Additionally, some populations of bald eagles winter in Florida or other southern states during colder months when their northern habitats become too cold for them to survive.
Bald eagles who live in very cold climates are known for their impressive migration patterns, often traveling hundreds of miles south in the winter. However, adults usually return to the same breeding grounds each year — typically within 100 miles of where they were born and raised. The lifespan of a bald eagle in the wild is around 15-25 years. This can be extended if they live in captivity due to access to better healthcare and nutrition. Breeding pairs lay one to three eggs once a year, with incubation lasting up to 35 days before hatching begins.

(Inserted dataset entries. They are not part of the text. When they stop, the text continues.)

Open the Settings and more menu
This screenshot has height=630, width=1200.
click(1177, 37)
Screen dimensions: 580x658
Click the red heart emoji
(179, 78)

Once hatched, young bald eagles will stay with their parents until they reach maturity at four or five years old before becoming independent and seeking out their own territory.
Bald Eagle vs. Golden Eagle
The bald eagle and the golden eagle are two distinct species of birds. The bald eagle (Haliaeetus leucocephalus) is found only in North America and is the national bird of the United States. They are large, dark-brown birds with white heads that can reach up to 35 inches in length with a wingspan of over 6 feet. Bald eagles primarily feed on fish, but they have also been known to hunt small mammals and carrion.
Golden eagles (Aquila chrysaetos) are also large raptors that inhabit open deserts, grasslands, forests, and mountainous regions throughout North America as well as parts of Eurasia. These majestic birds typically range from 26 to 40 inches in length with a wingspan that can exceed 6 feet. Golden eagles mainly prey on small mammals such as rabbits or hares but will occasionally hunt larger animals such as deer or coyotes if given the opportunity. One key difference between these two species is their coloring. While bald eagles feature brown bodies with white heads and tails, golden eagles tend to be more uniformly colored. Usually, a rich golden brown color across their entire body.
Bald Eagle vs. Osprey
The bald eagle and the osprey are two large birds of prey, both native to North America. While they share many similarities, there are distinct differences between the two species.
In terms of appearance, the bald eagle is much larger than an osprey. An adult bald eagle can reach a wingspan of up to 8 feet while an osprey typically has a wingspan of around 5 feet. The head and tail feathers on a mature bald eagle are white while an osprey’s feathers are dark brown or black with white markings on its upper wings and back. Bald eagles have yellow legs and beaks while an osprey’s bill is blue-gray with a black tip.
Behaviorally, the bald eagle tends to live in areas along rivers or close to water sources where it feeds mostly on fish which it snatches from streams or lakes using its talons as hooks for grabbing them out of the water. On the other hand, ospreys prefer open spaces like coasts or marshes where they feed primarily off small animals such as rodents, rabbits, snakes, and lizards that inhabit these environments rather than fishing for their meals like eagles do.
Finally, when it comes to nesting habits, both birds build nests near water but eagles typically build enormous nests high up in tall trees far away from people.
Ospreys often build much smaller nests than bald eagles, which can be up to 4 feet wide and 8 feet deep. Ospreys usually prefer to nest closer to humans, typically atop poles erected specifically for them or even directly onto structures like bridges and buildings. This is mainly because they are more adapted to an urban lifestyle compared to the bald eagle, which prefers more secluded areas such as forests and wetlands.
While bald eagles prefer more secluded areas that doesn’t stop them from hunting in more populated regions in order to eat food — or in the case of this video, steal food!
In this footage, the red and orange sunset background was perfect to capture the shadow of the magnificent bald eagle as it came into the frame to enjoy the fisherman’s catch. Every person on shore that day knew that the only right move was to let the bald eagle have its way.